━━ Exercise material ━━

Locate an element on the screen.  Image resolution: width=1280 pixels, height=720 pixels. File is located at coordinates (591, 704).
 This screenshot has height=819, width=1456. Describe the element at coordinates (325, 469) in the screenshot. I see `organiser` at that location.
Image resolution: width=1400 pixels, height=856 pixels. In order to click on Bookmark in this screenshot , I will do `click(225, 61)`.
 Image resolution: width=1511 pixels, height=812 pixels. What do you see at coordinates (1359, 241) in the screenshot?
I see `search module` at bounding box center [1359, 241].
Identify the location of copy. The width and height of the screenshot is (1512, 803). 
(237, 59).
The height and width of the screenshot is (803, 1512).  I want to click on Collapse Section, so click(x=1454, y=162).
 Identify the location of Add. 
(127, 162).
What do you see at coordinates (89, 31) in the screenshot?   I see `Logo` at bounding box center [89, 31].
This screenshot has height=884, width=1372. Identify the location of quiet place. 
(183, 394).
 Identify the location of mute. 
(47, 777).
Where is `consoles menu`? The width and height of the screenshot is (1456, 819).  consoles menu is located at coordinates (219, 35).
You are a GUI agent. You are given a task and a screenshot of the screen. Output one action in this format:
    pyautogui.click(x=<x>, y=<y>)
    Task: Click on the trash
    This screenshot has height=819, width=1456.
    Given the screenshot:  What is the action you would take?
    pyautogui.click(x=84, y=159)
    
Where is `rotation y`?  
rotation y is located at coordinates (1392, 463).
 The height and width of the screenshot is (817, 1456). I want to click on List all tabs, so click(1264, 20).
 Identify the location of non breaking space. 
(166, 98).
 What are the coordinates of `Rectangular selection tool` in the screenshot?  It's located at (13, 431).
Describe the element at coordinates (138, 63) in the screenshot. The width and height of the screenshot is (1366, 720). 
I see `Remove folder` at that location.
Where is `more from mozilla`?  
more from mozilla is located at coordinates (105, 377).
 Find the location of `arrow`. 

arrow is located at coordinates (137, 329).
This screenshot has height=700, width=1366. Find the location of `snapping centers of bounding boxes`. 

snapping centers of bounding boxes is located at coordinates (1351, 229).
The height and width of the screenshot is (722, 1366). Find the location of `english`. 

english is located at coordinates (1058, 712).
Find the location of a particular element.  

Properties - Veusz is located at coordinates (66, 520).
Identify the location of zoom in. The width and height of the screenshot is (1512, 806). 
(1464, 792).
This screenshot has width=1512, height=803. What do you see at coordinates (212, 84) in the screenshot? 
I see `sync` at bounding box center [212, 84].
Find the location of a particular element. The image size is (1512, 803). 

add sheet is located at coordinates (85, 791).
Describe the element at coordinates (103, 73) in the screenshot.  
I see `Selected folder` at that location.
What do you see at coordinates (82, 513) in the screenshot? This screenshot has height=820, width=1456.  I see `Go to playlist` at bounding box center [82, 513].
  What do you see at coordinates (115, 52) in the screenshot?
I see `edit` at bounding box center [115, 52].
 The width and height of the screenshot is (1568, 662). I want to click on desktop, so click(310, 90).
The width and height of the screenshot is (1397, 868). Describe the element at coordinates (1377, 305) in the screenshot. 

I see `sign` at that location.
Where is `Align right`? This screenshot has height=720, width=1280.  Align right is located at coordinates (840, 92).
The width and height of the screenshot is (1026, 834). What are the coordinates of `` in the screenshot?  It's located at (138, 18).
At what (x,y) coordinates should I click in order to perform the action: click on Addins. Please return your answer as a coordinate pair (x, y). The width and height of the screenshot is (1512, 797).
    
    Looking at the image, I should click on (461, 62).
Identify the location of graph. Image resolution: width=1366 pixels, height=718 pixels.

━━━

▸ Exercise brief
From the listing above, copy every line that contains the word "boxes". Case counts.

▸ Written solution
This screenshot has height=700, width=1366. Find the location of `snapping centers of bounding boxes`. 
snapping centers of bounding boxes is located at coordinates (1351, 229).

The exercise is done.